Task statement. This task asks for the lines from the one with "Task: Click the 7h timestamp on top comment" to the final line below, repeated exactly, with pictures omitted.

------ Exercise data ------

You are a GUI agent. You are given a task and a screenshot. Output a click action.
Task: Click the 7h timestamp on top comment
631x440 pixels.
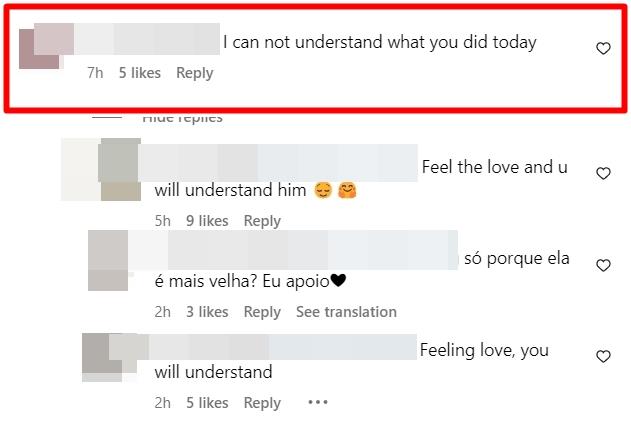click(x=95, y=73)
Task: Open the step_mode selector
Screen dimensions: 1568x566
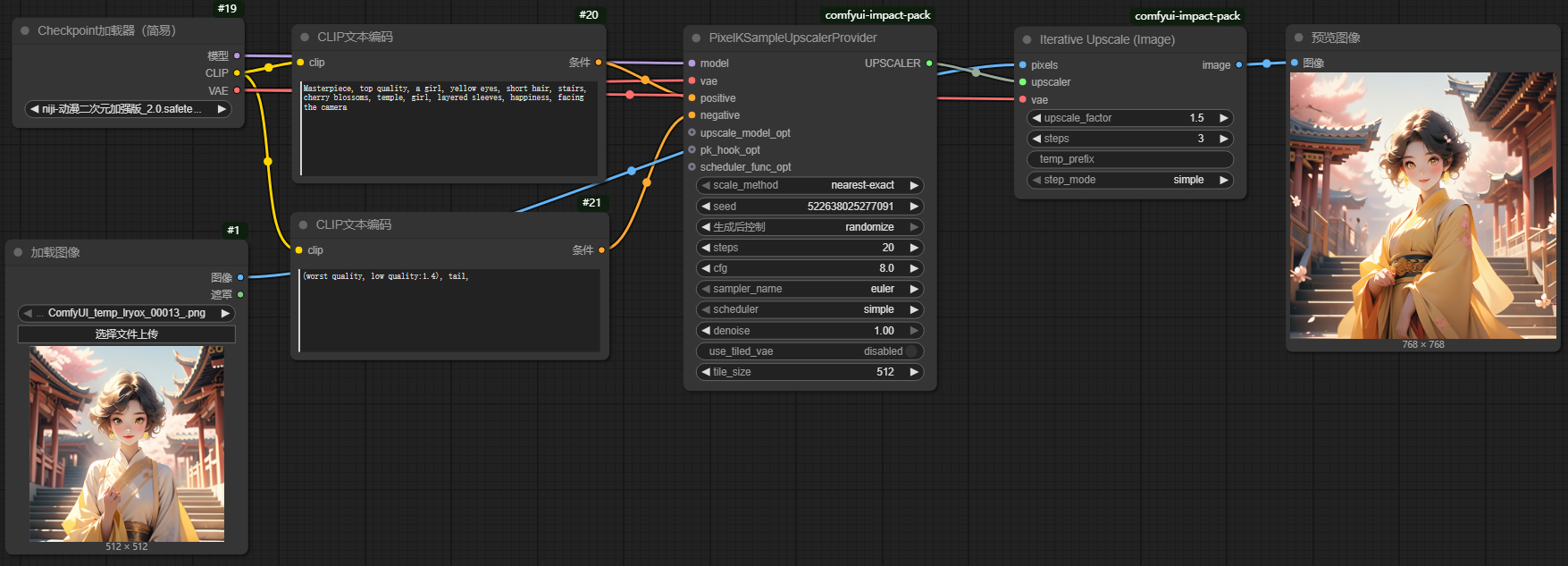Action: (x=1130, y=180)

------

Response area.
Task: Click the 7h timestamp on top comment
631x440 pixels.
click(x=95, y=73)
Task: Open the step_mode selector
Screen dimensions: 1568x566
Action: (x=1130, y=180)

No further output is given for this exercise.